È stato così per Giada 25 anni, morta a Napoli nel 2018. Per Daniela, studentessa di Medicina, morta nel Campus dell’Università di Salerno nel 2021 e per altri 3 studenti sempre di Medicina, stessa università, morti tra il 2017 e il 2020. È stato così per altri due studenti di Medicina, un venticinquenne di Pavia, un ventiseienne di Perugia, e per uno studente di Ingegneria di Genova, morto nel 2019. È stato così anche per uno studente venticinquenne di Lettere della Federico II di Napoli, per uno studente di 30 anni fuorisede dell’Università di Bologna, morto nel 2021, e per uno studente dell’Università di Chieti, morto sempre nel 2021.
L’elenco dei ragazzi che per difficoltà incontrate, lungaggini burocratiche asfissianti, blocchi psicologici, esami difficili da superare, bugie raccontate alla famiglia per non deludere, si sono tolti la vita è certamente più lungo. Abbiamo scelto solo di ricordare qualche studente per dare l’idea della profondità della nostra piaga sociale.
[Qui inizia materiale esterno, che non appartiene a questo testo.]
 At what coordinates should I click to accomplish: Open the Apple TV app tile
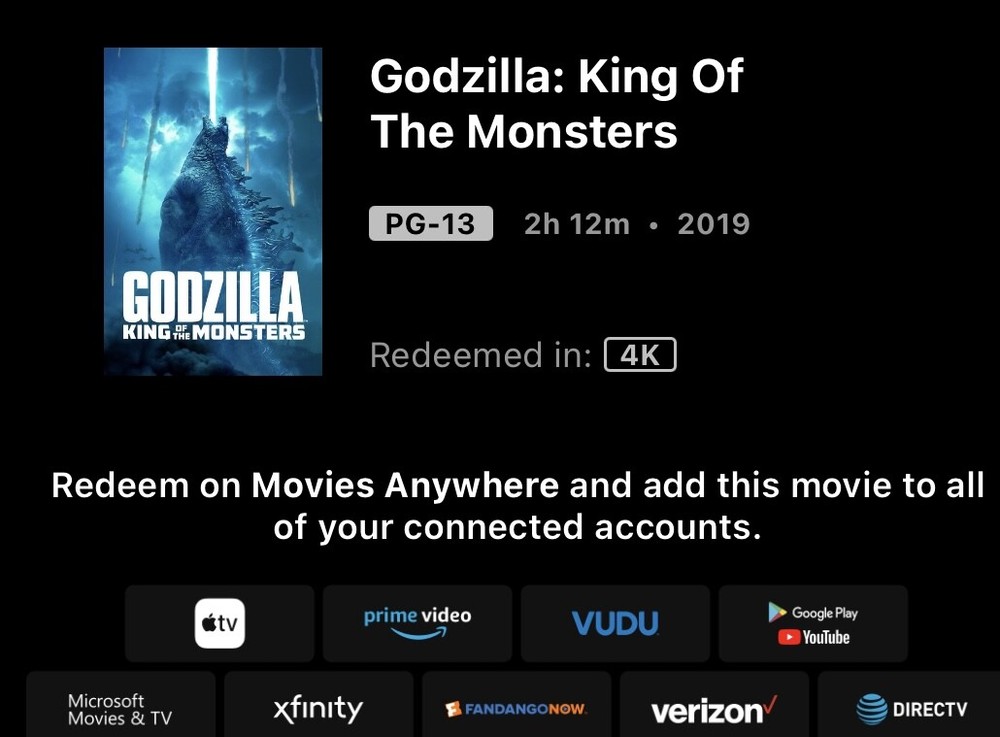point(219,624)
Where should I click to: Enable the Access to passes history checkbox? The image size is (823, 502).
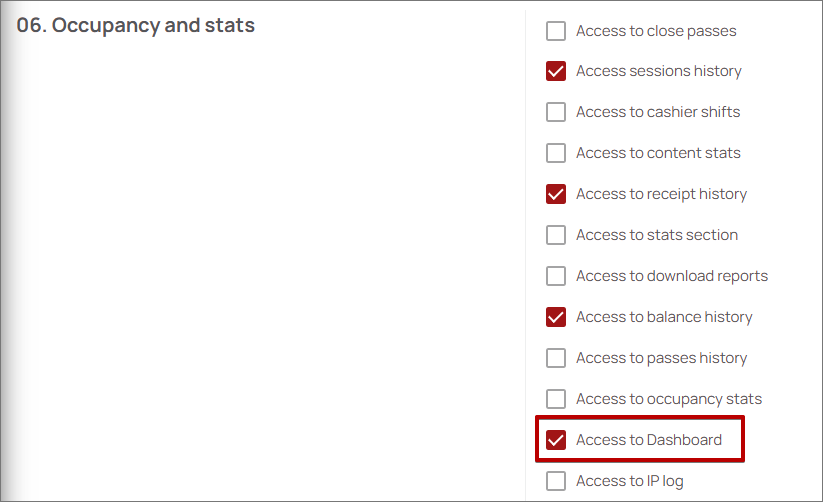556,358
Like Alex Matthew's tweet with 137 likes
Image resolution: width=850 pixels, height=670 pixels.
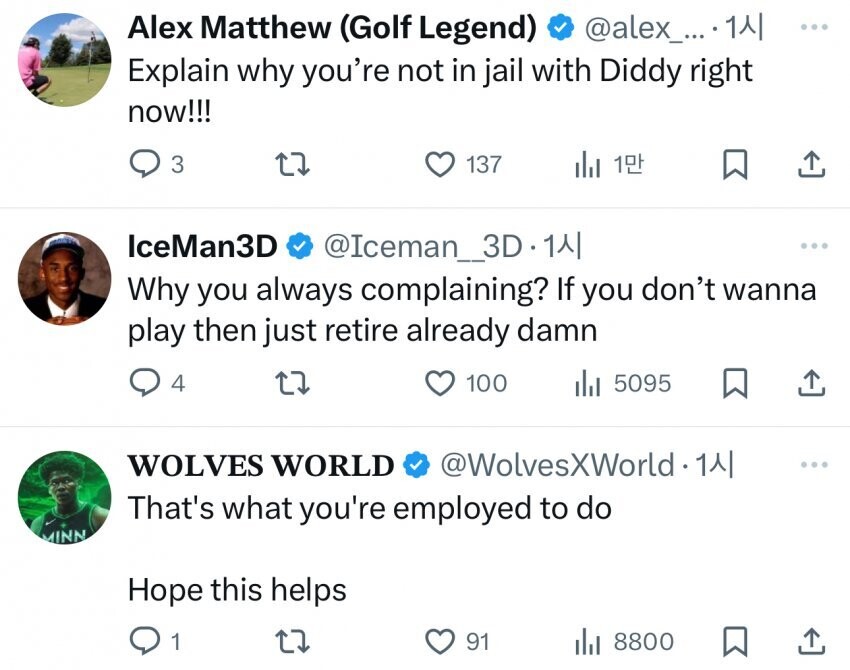tap(441, 164)
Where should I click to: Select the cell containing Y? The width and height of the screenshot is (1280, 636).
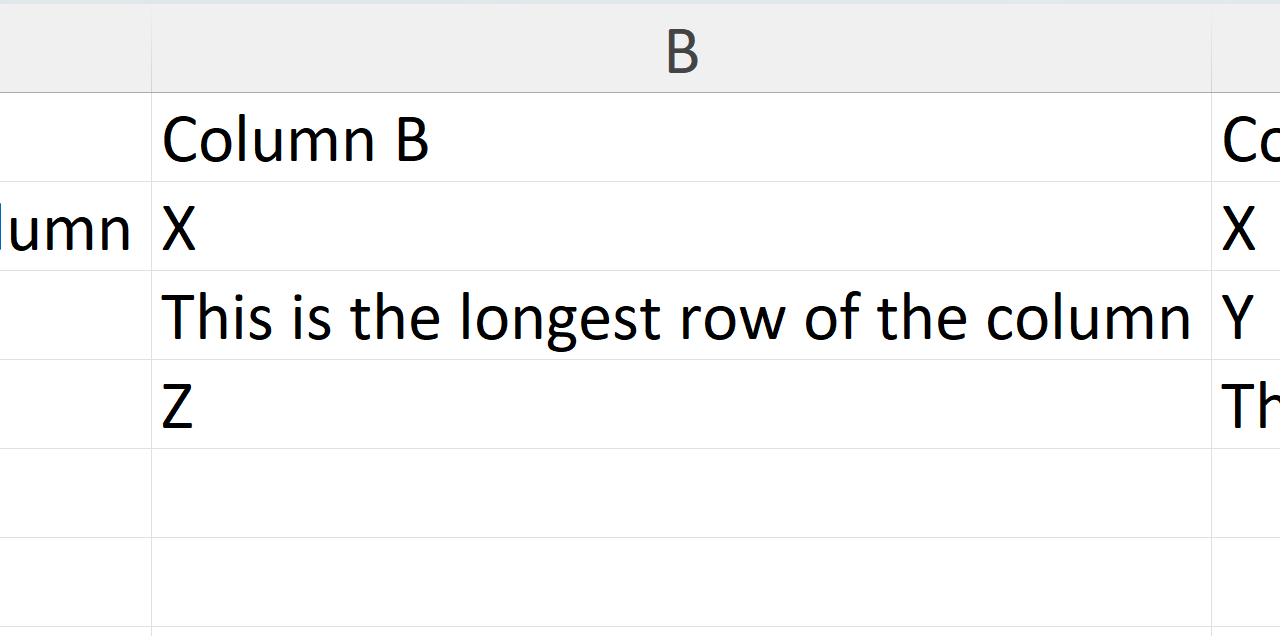click(1246, 316)
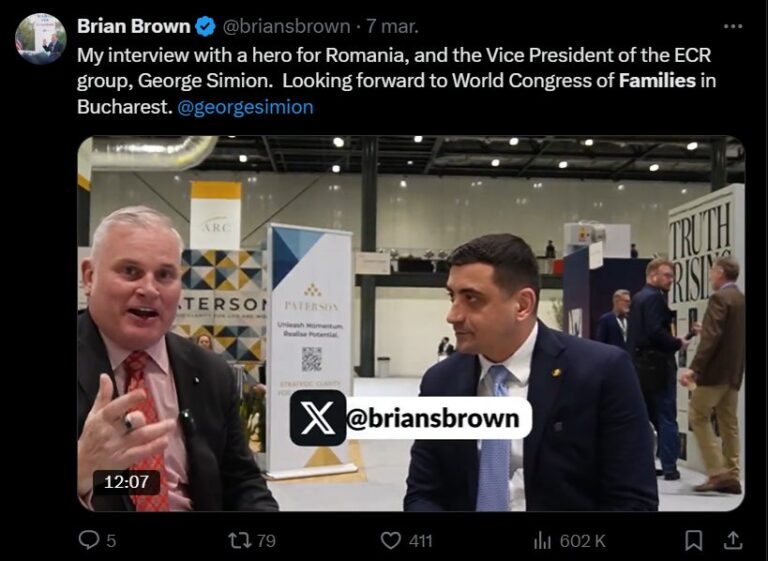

Nostra, infatti, di tutti. Perché è la stessa società ad essersi inferta questa profondissima ferita, che con il tempo è divenuta piaga. Il pericoloso cliché del fallito e dei fallimenti è la società che lo costruisce e lo consegna ai giovani mentre “normalizza” l’immagine degli studenti prodigio.
La narrazione dei media delle gesta intellettuali di laureati appena ventenni, se da un lato produce stupore, curiosità e ammirazione verso gli enfants prodiges, dall’altro sviluppa, o talvolta accentua, un senso di inadeguatezza in molti laureandi fuori corso e studenti universitari in generale che vedono lontano l’agognato traguardo, perché non sanno battere tutti i record e correre più veloce del tempo previsto, e allora si sentono gli ultimi della fila.
Oltre a un sentimento di profonda tristezza per le tragiche storie che abbiamo provato a raccontare, ci sentiamo di esprimere una forte preoccupazione per la situazione che stiamo vivendo.
Ci teniamo quindi a sottolineare che il messaggio che deve arrivare ai giovani studenti, dal mondo familiare e scolastico, dai media e dalla società in senso lato, è quello di vivere la formazione universitaria e scolastica come una tappa preziosa e varia per la crescita e l’arricchimento personale e collettivo. È questo che conta più di tutto e prima di tutto, e non certamente l’insana competizione tipica di una società all’insegna dell’antagonismo.
Tutti insieme dobbiamo riuscire a non caricare di ansia chi cammina con il proprio passo che non può essere uguale ai passi degli altri. Ci sono tanti, troppi studenti che vivono male gli insuccessi legati allo studio, che si sentono inadeguati, in colpa, fuori tempo e lontanissimi dagli altri coetanei, quelli bravi, quelli acclamati dalla società perché collezionano infiniti record.
Dobbiamo riflettere tutti, e cambiare atteggiamento verso “i bravi” e verso “gli ultimi della fila”, per poi decidere seriamente e veramente di cambiare una volta per tutte rotta.